Subjectivity is the experience of objectivity
http://hinessight.blogs.com/church_of_t ... ivity.html
The above blog entry quoted this very interesting book:
The Really Hard Problem: Meaning in a Material World
Owen Flanagan
http://mitpress.mit.edu/catalog/item/de ... &tid=11293
Preview: http://books.google.com.hk/books?id=4cq ... t&resnum=3
No one, dualist, naturalist, or pan-psychic, has yet explained consciousness... What we can say for certain now is that a naturalist picture fits much better with the rest of science than any known dualist or immaterialist view. Of course, the naturalist must accept the burden of showing how, using only natural resources, he proposes to explain phenomenal consciousness. Here is how.
Token neurophysicalism is the view that each and every mental event, each and every experience, is some physical event or other -- presumably some central-nervous-system event. Type neurophysicalism is the view that each kind or type of experience, e.g. "seeing a red cube" or "believing that [snow is white]," each kind or type of event -- be it perceptual, emotional, or a belief -- is realized in "pretty much the same way" by each member of the species that has the relevant experience.
...What matters is that each and every experience supervenes in some strong sense on a brain state. We can accept the truth of token neurophysicalism, and thus reject all immaterialist views that deny it, while resisting the conclusion that the essence of a mental event is revealed completely or captured completely by a description of its neural level realizer.
The reason is as follows, and it applies uniquely to conscious mental events: Conscious mental events are essentially Janus-faced and uniquely so. They have first-person subjective feel and are realized in objective states of affairs. As John Dewey said, "given that consciousness exists at all, there is no mystery in its being connected with what it is connected with."
Speaking counterfactually, water would be H2O and gold would be the substance with atomic number 79 even if there were no subjects of experience, no sentient beings, in the world. Objective realism is true of water and of gold.
But even if a conscious-mental-state token (say, your experience here and now of seeing these words on this page) is realized, and realized necessarily, in some complex neural process n in you, it is not the case, speaking counterfactually, that n could occur in a world without subjects.
Specifically, n could not and would not occur in a world in which you were not reading these words.
...The asymmetry between water and gold, on the one side, and conscious mental events, on the other, can be said to come to this: the nature of water and gold is essentially objective -- it is completely objective, ergo objective realism. The nature of conscious mental events is such that despite being perfectly natural, objective states of affairs, they have as part of their essential nature the subjective feel they have.
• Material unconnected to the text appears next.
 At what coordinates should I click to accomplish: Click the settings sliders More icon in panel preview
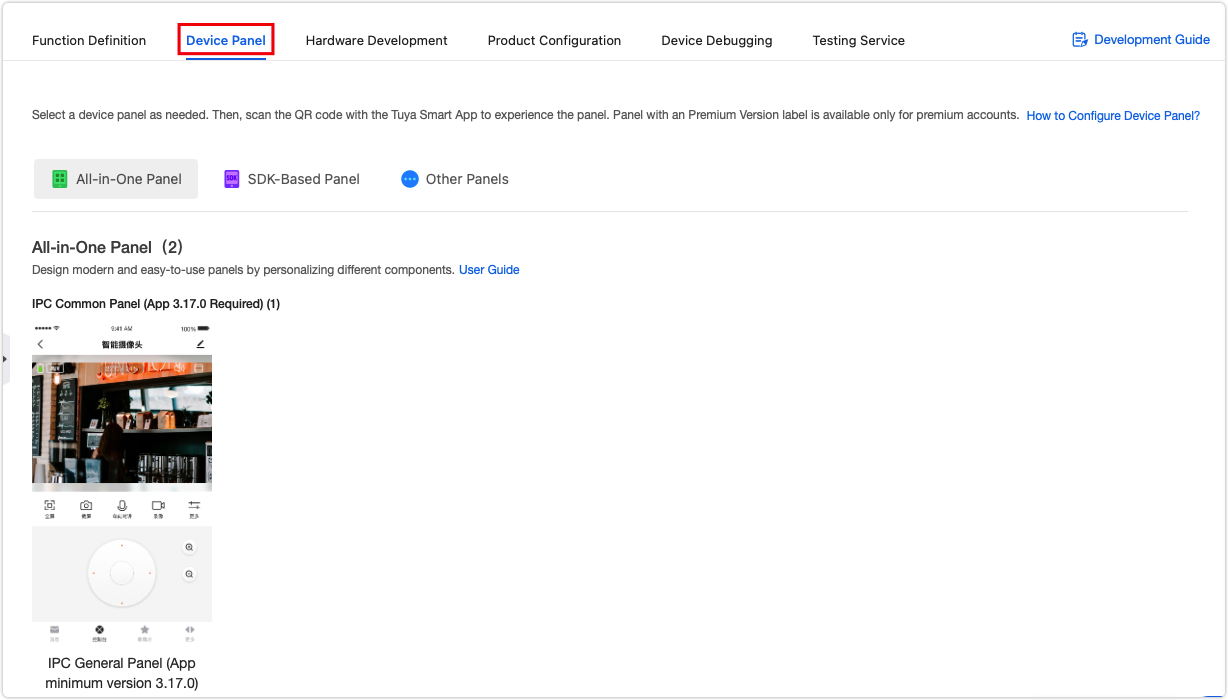[x=194, y=505]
Call the basic idea subjective realism. Subjective realism says that the relevant objective state of affairs in a sentient creature properly hooked up to itself produces certain subjective feels in, for, and to that creature. The subjective feel is produced and realized in an organism in virtue of the relevant objective state of affairs' obtaining in that organism.
The subjective feel is, as it were, no more than the relevant objective state of affairs obtaining in a creature that feels things.
...For many it produces a mental cramp to think the thought that mental events are neural events but that their essence cannot be captured completely in neural terms. Such is the power of objective realism, a doctrine that is true for most of the things and types of things in the universe but that is not true for experiences.
The cramping can be eased, I propose, by accepting that the subjective realist is claiming nothing mysterious. It is simply a unique but nonmysterious fact about conscious mental states that they essentially possess a phenomenal side.